If you have worked on R or Python to build Machine Learning models, you can relate to how time-consuming it can get to select the right syntax, perform EDA, feature selection, packages to import or decide on the values of the hyper parameters.
Google Cloud Platform has not just made it easy for all the coders but also for those who do not know how to perform Machine Learning using R or Python. Google’s Big Query ML introduced by GCP comes to rescue as it only requires the knowledge of SQL to build and implement ML models and generate insights out of any sort of data.
Big Query is Google’s managed data warehouse in the cloud. It is incredibly fast and can scan billions of rows in seconds. It is also comparatively inexpensive and easy to use. Big Query ML broadly consists of:
Creating and Training a model: This allows you to write a CREATE statement for various ML algorithms including Time-series, DNN, Tensor flow etc. Running this statement will split the data and build a Training model.

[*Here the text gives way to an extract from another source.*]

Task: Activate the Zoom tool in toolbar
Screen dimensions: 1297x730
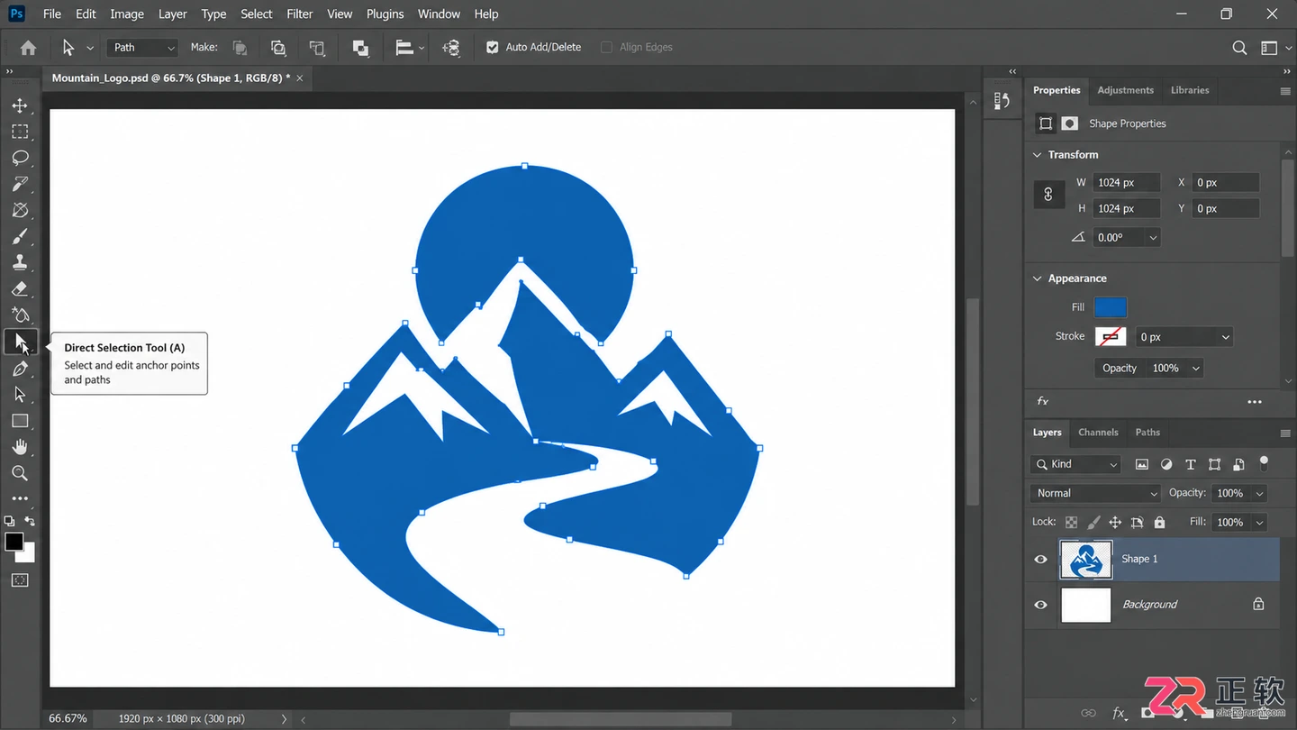Action: pos(20,473)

Model Evaluation: This step provides you with different functions like ML.EVALUATE, ML.CONFUSION_MATRIX, ML.ROC_CURVE to evaluate different type of models.
Model Prediction: Finally, it automatically takes the testing part of the data from the backend query and provides 3 functions to give predictions for different types of data. ML.FORECAST for time-series data, ML.PREDICT for regression and ML.RECOMMEND for Classification.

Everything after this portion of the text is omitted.